**TASK BRIEF**
Return verbatim the line containing "Open Run panel settings gear" together with all lines that follow it, through the end of the records.

(Pixel coordinate grounding data)

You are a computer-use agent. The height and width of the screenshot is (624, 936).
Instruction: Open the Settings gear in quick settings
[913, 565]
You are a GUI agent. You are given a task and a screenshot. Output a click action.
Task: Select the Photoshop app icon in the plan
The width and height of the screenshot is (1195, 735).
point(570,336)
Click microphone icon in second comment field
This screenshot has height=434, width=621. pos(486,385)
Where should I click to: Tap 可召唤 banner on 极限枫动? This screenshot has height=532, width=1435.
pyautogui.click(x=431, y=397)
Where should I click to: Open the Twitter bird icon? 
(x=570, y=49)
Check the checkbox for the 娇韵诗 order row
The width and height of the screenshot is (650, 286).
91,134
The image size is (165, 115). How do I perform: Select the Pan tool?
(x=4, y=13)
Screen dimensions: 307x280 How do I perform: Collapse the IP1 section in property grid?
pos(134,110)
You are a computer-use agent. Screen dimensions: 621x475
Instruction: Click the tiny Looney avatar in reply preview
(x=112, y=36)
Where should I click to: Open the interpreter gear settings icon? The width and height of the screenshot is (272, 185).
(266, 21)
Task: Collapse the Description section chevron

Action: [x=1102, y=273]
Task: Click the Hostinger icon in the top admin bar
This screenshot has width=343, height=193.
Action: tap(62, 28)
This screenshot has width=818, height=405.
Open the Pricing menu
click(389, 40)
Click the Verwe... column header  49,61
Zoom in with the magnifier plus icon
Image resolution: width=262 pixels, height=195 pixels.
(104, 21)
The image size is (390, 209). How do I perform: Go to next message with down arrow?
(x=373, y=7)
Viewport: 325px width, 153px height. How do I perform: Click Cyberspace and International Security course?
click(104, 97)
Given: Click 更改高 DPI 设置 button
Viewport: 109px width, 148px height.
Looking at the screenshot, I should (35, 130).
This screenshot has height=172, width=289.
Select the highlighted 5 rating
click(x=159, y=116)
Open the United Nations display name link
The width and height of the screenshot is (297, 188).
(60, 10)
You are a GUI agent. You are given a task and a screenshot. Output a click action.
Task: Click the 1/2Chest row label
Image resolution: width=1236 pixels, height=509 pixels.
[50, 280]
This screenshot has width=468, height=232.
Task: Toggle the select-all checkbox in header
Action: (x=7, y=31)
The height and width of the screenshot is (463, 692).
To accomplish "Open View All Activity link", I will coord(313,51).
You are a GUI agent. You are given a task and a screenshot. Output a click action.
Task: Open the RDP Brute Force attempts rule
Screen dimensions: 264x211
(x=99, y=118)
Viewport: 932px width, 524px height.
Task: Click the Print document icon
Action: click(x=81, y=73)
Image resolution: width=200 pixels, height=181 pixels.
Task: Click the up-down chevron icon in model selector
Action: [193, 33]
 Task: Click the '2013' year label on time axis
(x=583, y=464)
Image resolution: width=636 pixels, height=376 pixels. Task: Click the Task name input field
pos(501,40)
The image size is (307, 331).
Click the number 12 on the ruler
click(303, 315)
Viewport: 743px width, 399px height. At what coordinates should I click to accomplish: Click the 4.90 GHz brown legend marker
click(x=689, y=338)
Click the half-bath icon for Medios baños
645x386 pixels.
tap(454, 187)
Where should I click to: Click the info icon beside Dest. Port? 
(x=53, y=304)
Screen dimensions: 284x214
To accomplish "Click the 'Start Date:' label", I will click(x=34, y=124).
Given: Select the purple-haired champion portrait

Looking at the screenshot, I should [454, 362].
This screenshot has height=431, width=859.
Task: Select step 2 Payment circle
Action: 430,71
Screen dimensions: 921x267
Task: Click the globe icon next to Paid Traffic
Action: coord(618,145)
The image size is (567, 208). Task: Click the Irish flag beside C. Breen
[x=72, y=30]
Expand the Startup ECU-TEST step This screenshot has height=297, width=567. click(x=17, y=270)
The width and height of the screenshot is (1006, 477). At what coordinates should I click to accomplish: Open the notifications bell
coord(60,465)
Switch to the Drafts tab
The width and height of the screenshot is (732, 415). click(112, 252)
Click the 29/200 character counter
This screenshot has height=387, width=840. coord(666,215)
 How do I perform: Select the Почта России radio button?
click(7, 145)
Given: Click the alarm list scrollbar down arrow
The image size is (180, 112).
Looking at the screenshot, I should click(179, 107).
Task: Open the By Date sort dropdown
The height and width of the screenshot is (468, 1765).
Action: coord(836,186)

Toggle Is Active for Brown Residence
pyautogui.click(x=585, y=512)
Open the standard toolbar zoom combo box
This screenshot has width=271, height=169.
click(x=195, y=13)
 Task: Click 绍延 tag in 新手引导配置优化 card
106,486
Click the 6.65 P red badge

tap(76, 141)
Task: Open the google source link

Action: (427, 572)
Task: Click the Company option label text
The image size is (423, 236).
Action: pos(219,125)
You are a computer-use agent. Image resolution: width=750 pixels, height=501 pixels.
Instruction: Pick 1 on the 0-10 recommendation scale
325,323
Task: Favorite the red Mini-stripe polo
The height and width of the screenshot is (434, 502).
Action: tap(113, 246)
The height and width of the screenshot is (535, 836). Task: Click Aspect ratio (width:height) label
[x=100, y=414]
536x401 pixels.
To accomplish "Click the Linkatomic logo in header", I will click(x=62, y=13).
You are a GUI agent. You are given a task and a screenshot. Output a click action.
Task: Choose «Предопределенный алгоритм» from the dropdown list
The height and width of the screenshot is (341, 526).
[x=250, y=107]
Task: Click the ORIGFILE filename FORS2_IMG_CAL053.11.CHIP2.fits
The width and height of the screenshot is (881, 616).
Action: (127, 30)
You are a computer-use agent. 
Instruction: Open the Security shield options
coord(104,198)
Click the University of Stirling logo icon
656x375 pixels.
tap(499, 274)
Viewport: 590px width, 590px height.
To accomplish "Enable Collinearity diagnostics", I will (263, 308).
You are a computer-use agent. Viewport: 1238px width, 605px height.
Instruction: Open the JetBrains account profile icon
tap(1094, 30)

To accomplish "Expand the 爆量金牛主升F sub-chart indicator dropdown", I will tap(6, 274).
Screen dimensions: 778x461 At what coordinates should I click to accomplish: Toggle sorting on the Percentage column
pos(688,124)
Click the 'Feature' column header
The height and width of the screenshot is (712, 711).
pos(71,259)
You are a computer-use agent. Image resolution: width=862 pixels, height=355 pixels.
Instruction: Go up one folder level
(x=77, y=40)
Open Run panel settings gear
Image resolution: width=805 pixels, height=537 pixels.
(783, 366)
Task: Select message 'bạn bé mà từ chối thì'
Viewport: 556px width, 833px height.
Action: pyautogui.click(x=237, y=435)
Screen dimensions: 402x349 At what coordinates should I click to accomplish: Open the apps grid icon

**RESPONSE TO THE EXERCISE**
Open Run panel settings gear
Image resolution: width=805 pixels, height=537 pixels.
(783, 366)
Task: Select message 'bạn bé mà từ chối thì'
Viewport: 556px width, 833px height.
Action: pyautogui.click(x=237, y=435)
Screen dimensions: 402x349 At what coordinates should I click to accomplish: Open the apps grid icon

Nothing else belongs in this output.